Cenevre’de solun zaferi!

Cenevre Şehir Belediyesi Yönetim Konseyi seçimlerinin ikinci turunda, ortak listeyle yarışan sol ittifak sandıktan zaferle çıktı.

Cenevre Kantonu’ndaki halk 45 belediyeden 24’ünün belediye yönetim konseyi (Conseil administratif) üyelerini belirlemek üzere seçimlerin ikinci turu için sandık başına gitti. İlk turun 23 Mart’ta gerçekleştirilmesinin ardından, mutlak çoğunluğu sağlayamayan adaylar, bugün düzenlenen ikinci turda yarıştı. Cenevre Şehir Belediyesi için yapılan seçimler, yalnızca yerel değil aynı zamanda uluslararası düzeyde de yakından takip ediliyor. 
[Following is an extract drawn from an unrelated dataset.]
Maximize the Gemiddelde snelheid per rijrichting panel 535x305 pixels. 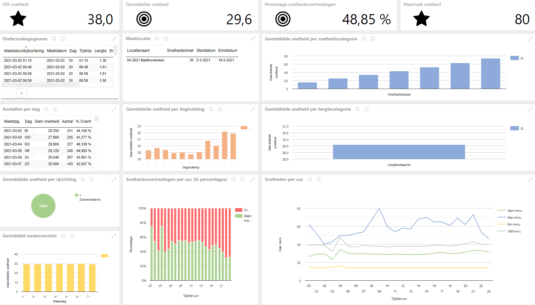tap(114, 179)
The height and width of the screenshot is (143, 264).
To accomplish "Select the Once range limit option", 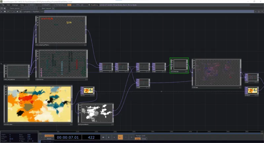I will [144, 139].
5 kişilik Cenevre Şehir Belediyesi Yönetim Konseyi, kentin yürütme organı olarak görev yapıyor. Her bir üye, kentteki farklı politika alanlarından – sosyal hizmetler, çevre, güvenlik, altyapı, kültür, ekonomi ve şehir planlaması vb– sorumlu bir "bakan" gibi çalışıyor. Karar alma süreçlerinde oldukça etkili olan bu Konsey, Cenevre’nin hem günlük yaşamını hem de uzun vadeli gelişimini şekillendiriyor.

Bu kritik görevler için yarışan adaylar arasında sol partilerden oluşan ittifak büyük bir başarı elde etti. İlk sonuçlara göre, Sosyalist Parti’den (SP) mevcut belediye başkanı Christina Kitsos, 17.014 oy alarak açık ara birinci oldu. Onu 14.950 oyla Yeşiller Partisi’nden Alfonso Gomez izledi. Yönetim Konseyi’ne seçilen diğer isimler ise Sosyalist Parti’den Joëlle Bertossa, Yeşiller’den Marjorie de Chastonay ve Merkez Parti’den Marie Barbey-Chappuis oldu.

Bu sonuçlarla birlikte sol ittifak, Cenevre Belediye Yönetim Konseyi’ndeki çoğunluğunu korumuş oldu. Konseye seçilen isimler Avrupa’nın en önemli diplomasi merkezlerinden biri olan Cenevre’nin küresel konumunu da şekillendiren kararlarda söz sahip olacak. 

Sandıktan zaferle çıkan adaylardan Sosyalist Parti'li Christina Kitsos ve Yeşiller’den Alfonso Gomez, kısa süre önce ajansımıza verdikleri röportajda, Önder Apo’nun “Barış ve Demokratik Toplum Çağrısı"nı memnuniyetle karşıladıklarını ifade ederek, Kürt sorununun demokratik çözümü için Cenevre’nin uluslararası bir diyalog ve müzakere merkezi olma potansiyelini taşıdığını vurgulamışlardı.

İki isim de çatışmaların sona ermesi ve kalıcı bir barışın sağlanması için yerel yönetimlerin diplomatik sorumluluk üstlenebileceğini belirtmişti. Her iki ismin yaptığı bu açıklamalar, özellikle Cenevre’nin diplomasi ve insan hakları alanındaki tarihi misyonuyla da örtüşüyor.